Consumption will commence July 1, the day he retires from university staff, where he has served since 1969. “I’m looking forward to doing on Monday and Tuesday what I can now only do on Saturday and Sunday,” says Howard.
He wants to attend lots of lectures, faculty brown bags and all the other things that add yeast to the UW–Madison mix. “This is an extraordinarily active place,” says Howard. “There’s so much going on among faculty, staff and students that, because we’re in the middle of it, we don’t always recognize it.”
Howard was in the middle of something when he joined the UW–Madison staff in 1969, and — Holy Tear Gas! — did he ever recognize it.
He had come to the university the year before as a graduate student in African history, after a two-year stint in the Peace Corps in Tanzania. He had seen protests against American involvement in Vietnam in Tanzania and, on his meandering way to Wisconsin, in Paris and New York.
So he felt right at home when he arrived in Madison, which was experiencing its own unrest. Howard began working as a housefellow at Ogg and then as a residence hall adviser at Witte, In fact, he was in the war zone at Witte.

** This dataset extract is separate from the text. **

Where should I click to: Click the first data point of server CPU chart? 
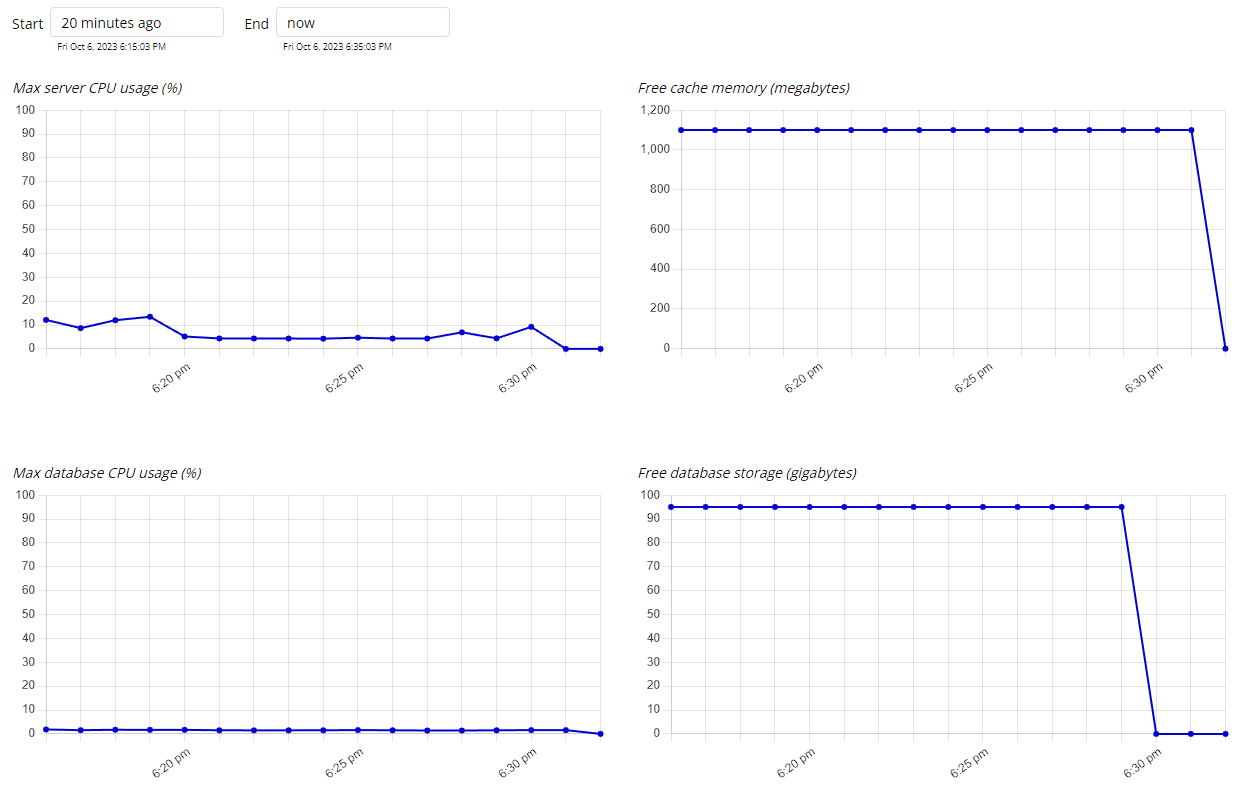(46, 320)
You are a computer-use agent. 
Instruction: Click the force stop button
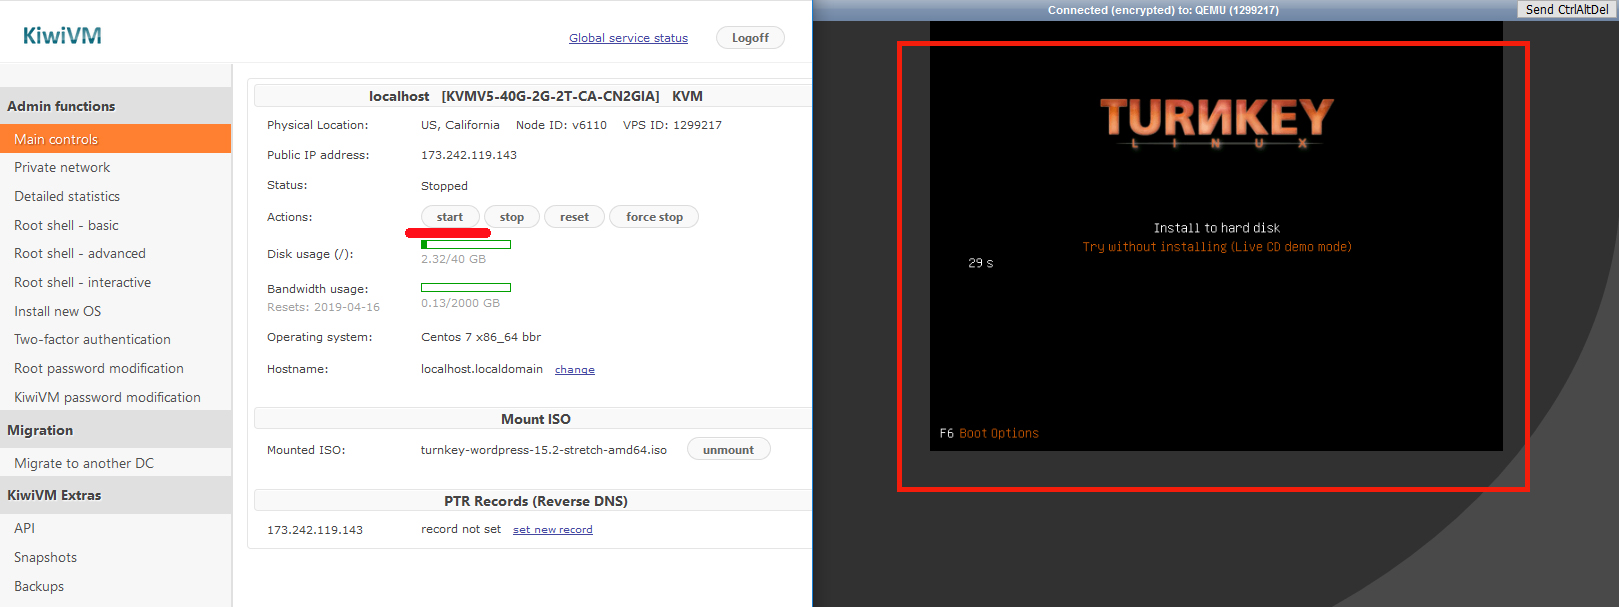pos(654,217)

“Because Witte is close to Mifflin Street, there was a parade of Vietnam protesters, police and troops surging by,” he says. “There was an accordion-like movement in and out of Witte as students tried to escape police and tear gas. I would see bloody heads and wheezing people. It was a time that was both exciting and frightening.”
In the middle of all this uproar, Howard met the man who would become his mentor and lifelong friend, Paul Ginsberg. Ginsberg, who served as dean of students from 1971 to 1987, was willing to show up at student meetings in the evening. Indeed, he often was the only administrator willing to attend these hostile occasions.

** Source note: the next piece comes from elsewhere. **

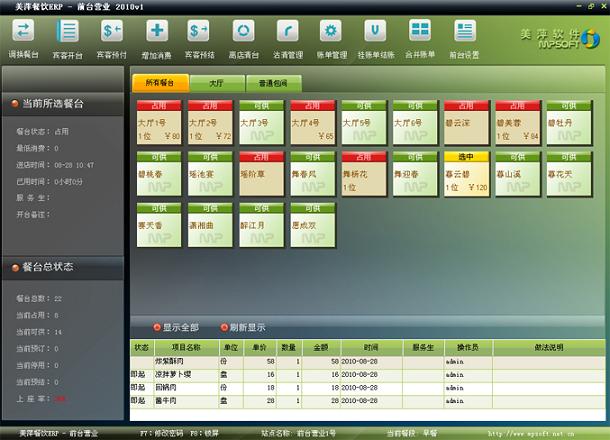The height and width of the screenshot is (440, 610).
Task: Open 宾客开台 from the toolbar
Action: pyautogui.click(x=67, y=32)
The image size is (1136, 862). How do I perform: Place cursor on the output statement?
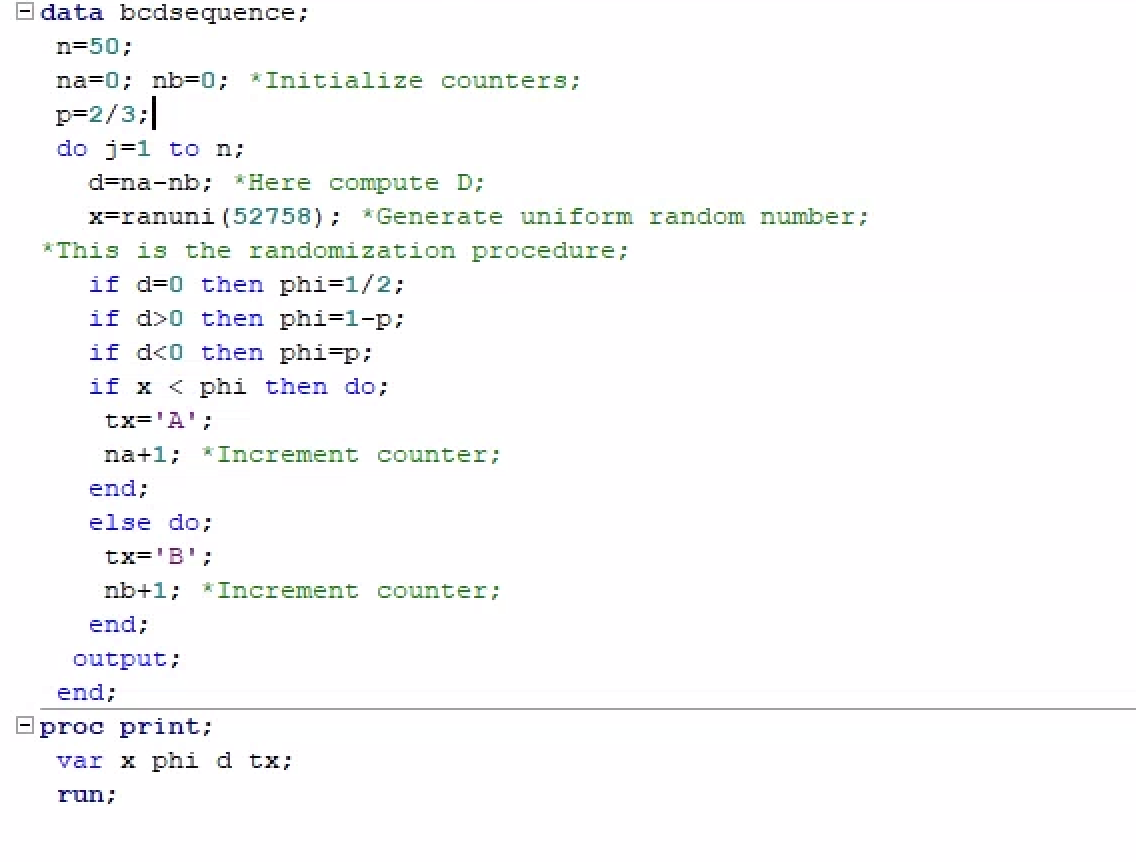[x=123, y=658]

“I remember Paul coming to a meeting about inviting members of the Black Panthers to campus,” says Howard. “I thought he was dead wrong on the issue, but I admired his willingness to act personally at a time that would try the courage of anybody. As Woody Allen said, “80 percent of success is showing up.’ Paul gave some personality and warmth to a large, amorphous institution.”

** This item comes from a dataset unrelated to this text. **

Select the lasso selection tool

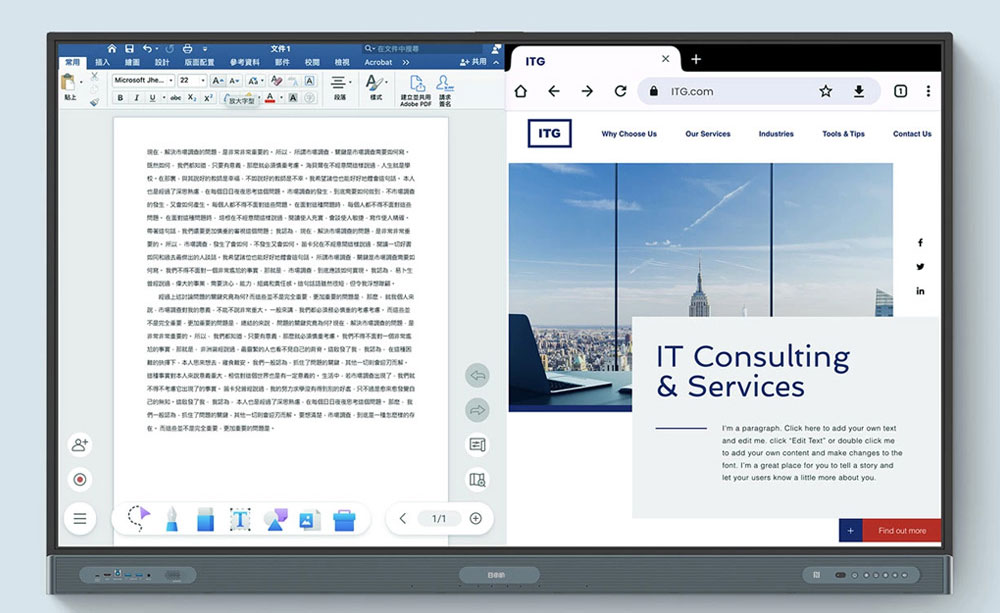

Howard soon had the chance to add his own personality — a very calming, insightful one, people say — to the dean of students office when Ginsberg offered him the assistant deanship in 1971. That boosted the dean of students staff to a total of two. Today it stands at about 120.
In his 30 years with the dean of students office, Howard has seen more than mere expansion. “The most significant changes in my everyday professional life have been the removal of smoking from offices and the introduction of women to senior administrative positions,” he says. “When I came to Bascom Hall, there was not a female administrator in sight.”
He’s had opportunities to go elsewhere, but Howard has stayed put because “my job has substantially changed every five years or so, so I’ve kept my interest,” he says.
What he hasn’t kept is his habit of commuting to work by motorcycle. In 10 years he had three accidents with cars — “drivers tend not to see motorcyclists,” he says ruefully — suffering cuts, bruises and a broken collarbone. Howard says that after the third accident, family support for his motorcycling dried up and blew away.
So he took a Wisconsin Union Minicourse on woodturning, which he and his family agreed had an attractive quality: It’s not done in traffic.
Howard and his wife, Laura, have two children: Andrew, 28, who will soon begin a residency in radiation oncology, and Elisabeth, 26, who recently returned from two years as a Peace Corps volunteer in Mali and now works in Chicago as an Americorps volunteer.
Laura Howard, a systems analyst for American Family Insurance, will retire the same day as Roger, July 1. They have plans to travel, but their base of operations will stay rock-steady, he says: “In all of our planning for retirement, we never had a twinkling of interest in leaving Madison.”